BEGIN Excerpted passage
Diagnostic accuracy studies were defined as those in which the outcomes from one or more tests under evaluation were compared with outcomes from the reference standard, both measured in the same study population [6]. Three trained and calibrated research assistants (96% crude agreement attained after classifying 428 articles) independently reviewed all items indexed in all issues of the 12 journals for the 4 publishing years to identify all diagnostic accuracy studies.
We used data collected as part of the Clinical Hedges Study to determine whether quality of indexing has improved. During the Clinical Hedges Study, a comprehensive list of index terms related to the methodologic features of diagnostic accuracy studies was compiled for MEDLINE [2] and EMBASE [3]. The frequency with which these indexing terms were used was documented in this study. The mean number of times that an “accurate index term” (defined as appearing in the compiled list of index terms) was used was the dependent variable in an analysis of covariance (ANCOVA) with two independent factors: journal type (STARD vs. non-STARD) and year of publication (2001, 2002, 2004, and 2005) and one covariate: content area of journal (diagnostic vs. nondiagnostic). Separate analyses were conducted for MEDLINE and EMBASE.
Also available through the Clinical Hedges Study are the terms that were top performers in detecting clinically relevant, methodologically sound diagnostic accuracy study reports when searching in MEDLINE and EMBASE [2, 3]. An additional analysis was conducted using the frequency of use of “top performing terms”.
The performance of each index term was also determined by calculating sensitivity, specificity, precision, and accuracy in MEDLINE and EMBASE and these figures were compared in STARD vs. non-STARD journals across the 4 publishing years studied.
Results
40,592 of the articles reviewed were indexed in MEDLINE, 877 of which were classified as diagnostic accuracy studies. The corresponding figures for EMBASE were 33,954 and 864.
Forty MEDLINE index terms (Medical Subject Headings [MeSH]) were identified during the Clinical Hedges Study (e.g., “area under curve.sh.”, “di.xs.”) 7 of which were shown to be “top performers” (e.g., “di.fs”, “diagnosis.sh.”). Seventy-three EMBASE index terms were identified (e.g., “area under the curve.sh.”, “diagnostic test.sh”) 2 of which were shown to be “top performers” (i.e., “di.fs.”, “diagnostic accuracy.sh.”). One additional term was considered in the EMBASE analysis, “sensitivity and specificity.sh.”, as it was added to EMTREE in 2001.
Using the 877 diagnostic accuracy studies indexed in MEDLINE and the mean number of “accurate index terms” as the dependent factor, an ANCOVA showed that the interaction between the 2 independent factors (STARD or non-STARD journal and publishing year) was not significant (p = 0.49). This non-significant result means that the change in the mean number of “accurate index terms” assigned in STARD journals was not significantly different from the change in mean number of “accurate index terms” assigned in non-STARD journals across the 4 publishing years adjusted for the journal being classified as diagnostic or non-diagnostic. Additionally, the analysis showed no main effect of journal type (STARD vs. non-STARD), thus, no difference between STARD and non-STARD journals across the 4 publishing years (p = 0.75). The data used in the analysis is shown in Table 1. A non-significant interaction was also obtained when “top performing terms” was used as the dependent factor (p = 0.14).
END Excerpted passage
**What you will do:**
1. In the passage on indexing diagnostic accuracy studies, how many articles indexed in MEDLINE were classified as diagnostic accuracy studies?
2. List the measures the passage on indexing diagnostic accuracy studies says were calculated to determine the performance of each index term.
3. Extend the passage on indexing diagnostic accuracy studies, picking up right after its last sentence.
BEGIN Provided data
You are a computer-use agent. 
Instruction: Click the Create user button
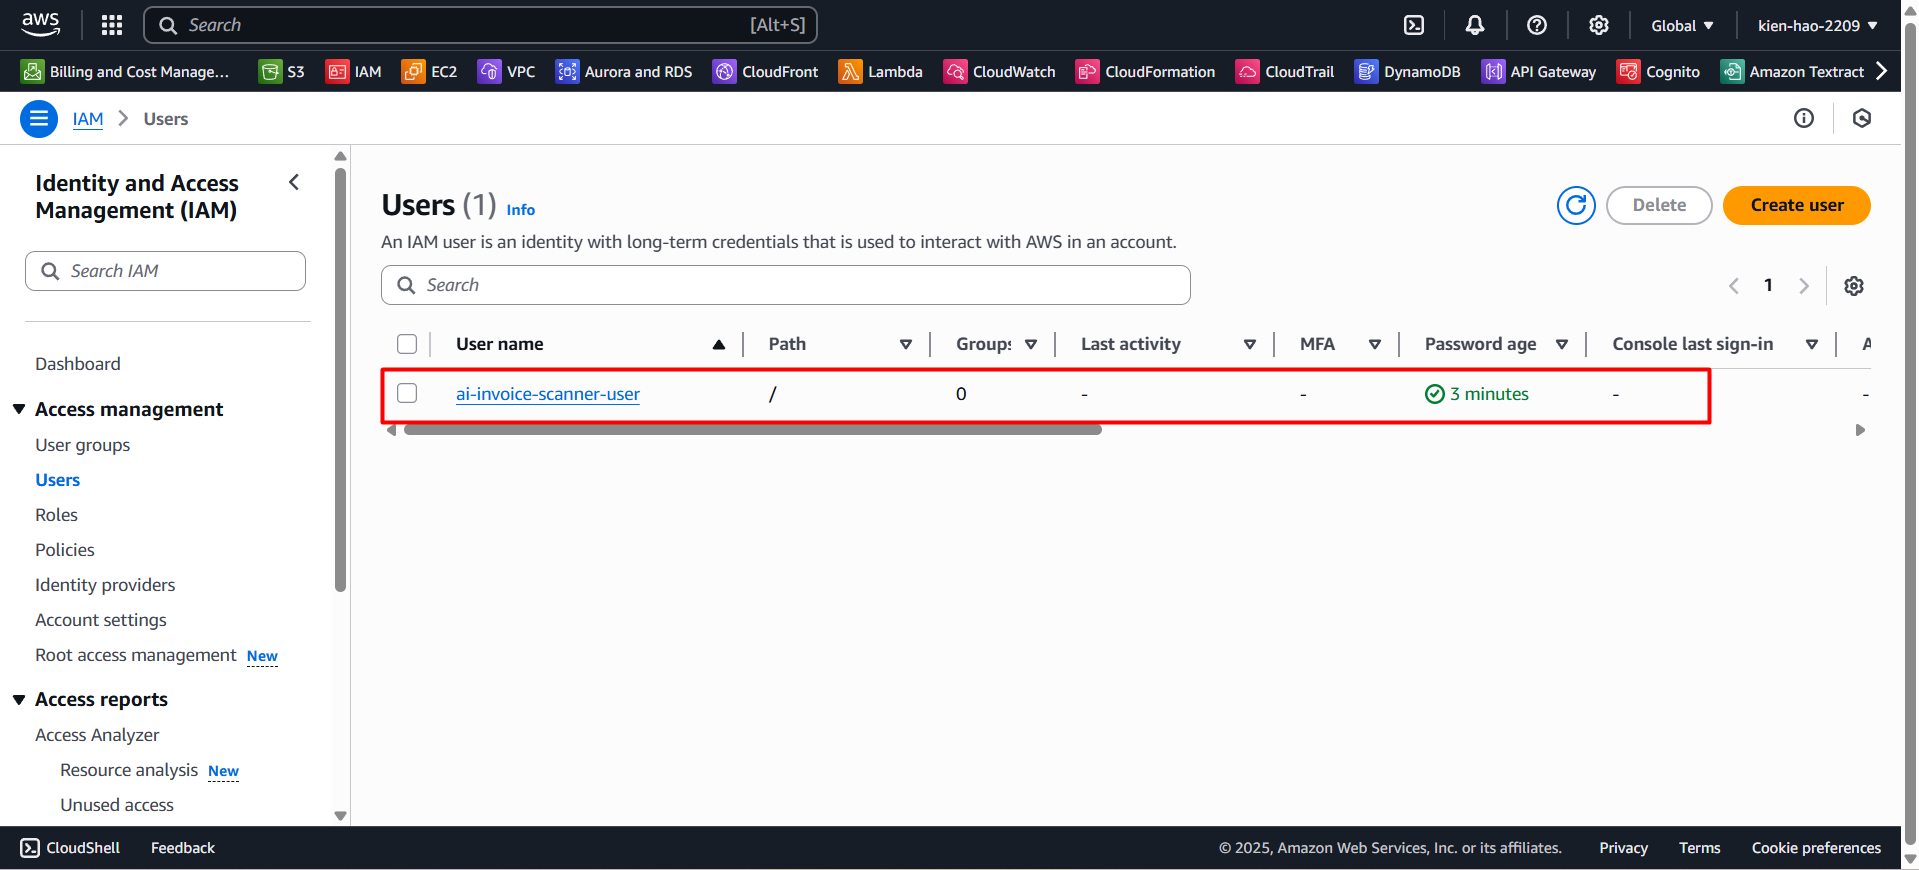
END Provided data
**Answer list:**
1. 877

2. Sensitivity, specificity, precision, and accuracy

3.
Table 1.
Mean number of “accurate MEDLINE terms” assigned to diagnostic accuracy studies by journal type and publishing year
| Year | Journal type | Mean # of “accurate” MEDLINE index terms (SD) |
|---|---|---|
| 2001 | ||
| STARD | 5.77 (2.17) | |
| Non-STARD | 6.16 (2.39) | |
| 2002 | ||
| STARD | 6.41 (2.27) | |
| Non-STARD | 6.15 (2.16) | |
| 2004 | ||
| STARD | 6.16 (2.38) | |
| Non-STARD | 6.28 (2.31) | |
| 2005 | ||
| STARD | 6.04 (2.00) | |
| Non-STARD | 6.18 (2.08) |
The same analysis was conducted using EMBASE data. Using the 864 diagnostic accuracy studies indexed in EMBASE and the mean number of “accurate index terms” as the dependent factor, an ANCOVA showed that the interaction between the two independent factors was significant (p = 0.001). This significant result means that the change in the mean number of “accurate index terms” assigned in STARD journals was significantly different from the change in mean number of “accurate index terms” assigned in non-STARD journals across the 4 publishing years adjusted for the journal being classified as diagnostic or non-diagnostic. Additionally, the analysis showed a significant main effect of journal type with non-STARD journals having a higher mean number of “accurate index terms” assigned than STARD journals. The data used in the analysis is shown in Table 2. A significant interaction was also obtained when “top performing terms including “sensitivity and specificity”.sh.” was used as the dependent factor (p = 0.044). A nonsignificant interaction was obtained when only “top performing terms” was used as the dependent factor (p = 0.86).
Table 2.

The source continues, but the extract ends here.